• **TEXTO DE APOIO**
========================================

Um novo projeto solar, que será sediado no distrito português de Castelo Branco, está a ser amplamente contestado tanto pelas associações ambientalistas como pelos próprios municípios. Chama-se Parque Solar Fotovoltaico Sophia e, segundo anunciado no site da empresa por detrás da iniciativa, a Lightsource bp, o seu objetivo passa por "conciliar a produção de energia renovável com a valorização ambiental do território e benefícios duradouros para as comunidades locais".

Tratar-se-á de um parque solar que deverá ser um dos maiores do país, com um total de 867 MWp de potência e que envolverá, de acordo com a Lightsource bp, um investimento de cerca de 590 milhões de euros. A empresa estima que o mesmo será capaz, no futuro, de "abastecer mais de 370 mil habitações e evitar a emissão de cerca de 24,5 mil toneladas de CO₂ por ano", com vista a contribuir "para as metas do Plano Nacional Energia e Clima 2030".

O projeto, que abrangerá os municípios do Fundão, Penamacor e Idanha-a-Nova, esteve em fase de consulta pública até ao passado dia 20 de novembro, durante mais de um mês, tendo angariado mais de 10 mil contribuições. Foi a consulta pública mais participada de sempre, com críticas a surgirem de várias partes, apesar de a empresa assumir, publicamente, que o projeto "integra um conjunto robusto de medidas de proteção ambiental e valorização da paisagem".

O que está, então, previsto no projeto, que impactos se espera que o parque solar tenha na região e de que modo a Lightsource bp está a encarar toda a polémica?

O que motivou a escolha do local e quando se prevê que esteja operacional

"A escolha do local de implantação de qualquer projeto de energia renovável, seja ele solar ou eólico, é a proximidade ao ponto de ligação à rede elétrica." A explicação é dada, em esclarecimento enviado à Euronews, pela própria Lightsource bp. "No caso do parque solar Sophia o ponto de ligação é a Subestação da REN do Fundão, vinculado através de um Acordo de Título de Reserva de Capacidade (TRC)", tendo a área selecionada para a sua implantação resultado de uma "análise técnica ambiental que confirmou esta opção como a de menor impacte num raio de 30 km ao redor da Subestação do Fundão".

========================================

• **DADOS BRUTOS**

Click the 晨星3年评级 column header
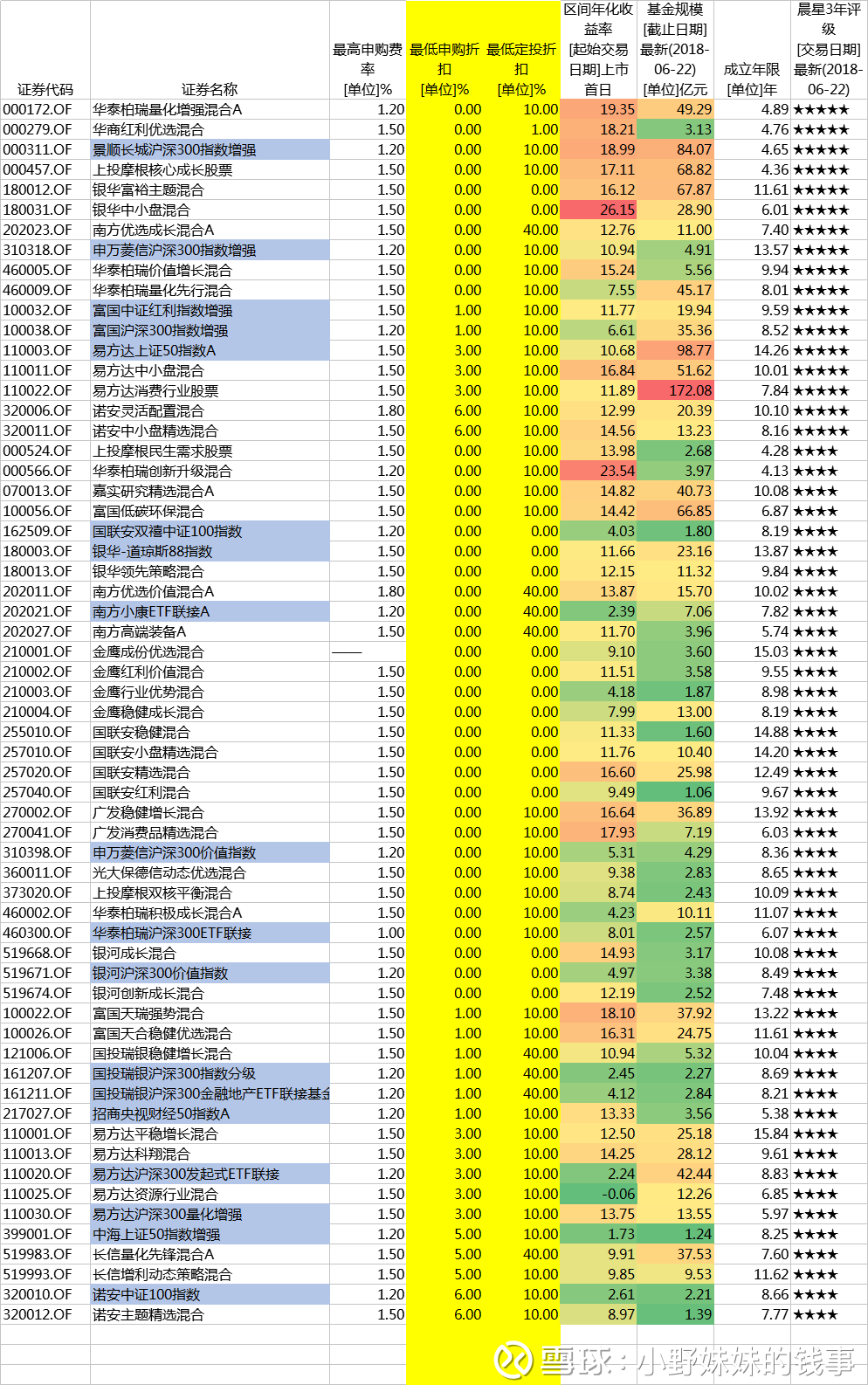Image resolution: width=868 pixels, height=1385 pixels. coord(828,50)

========================================

• **TAREFAS PROPOSTAS**
A: Transcreva o trecho do texto sobre o Parque Solar Sophia de "O projeto, que abrangerá" a "toda a polémica?", trocando "consulta pública" por "audição pública".
B: Retome o texto sobre o Parque Solar Sophia a partir da última frase apresentada.

• **RESPOSTAS ÀS TAREFAS**
A:
O projeto, que abrangerá os municípios do Fundão, Penamacor e Idanha-a-Nova, esteve em fase de audição pública até ao passado dia 20 de novembro, durante mais de um mês, tendo angariado mais de 10 mil contribuições. Foi a audição pública mais participada de sempre, com críticas a surgirem de várias partes, apesar de a empresa assumir, publicamente, que o projeto "integra um conjunto robusto de medidas de proteção ambiental e valorização da paisagem".

O que está, então, previsto no projeto, que impactos se espera que o parque solar tenha na região e de que modo a Lightsource bp está a encarar toda a polémica?

B:
A empresa refere ainda que, para elaborar o "Estudo Prévio que esteve em consulta pública", foi realizado "um trabalho exaustivo de recolha de informações ambientais refletindo um projeto em desenvolvimento há seis anos".

Neste momento, elabora a Lightsource bp, "o projeto Sophia está numa fase inicial de licenciamento, com entrada em operação prevista para 2030".

O que diz o Estudo de Impacte Ambiental

O documento, datado de setembro de 2025, detalha, entre tantos outros pontos, que esta central solar será "constituída por 1.365.588 módulos fotovoltaicos, que ocuparão uma área total, dividida em setores, de cerca de 390 hectares".

No Estudo de Impacte Ambiental, destaca-se ainda que o "modelo selecionado", neste caso, para a conversão da energia solar em elétrica, tem como "vantagens" uma elevada "eficiência", "fiabilidade" e "rendimento energético".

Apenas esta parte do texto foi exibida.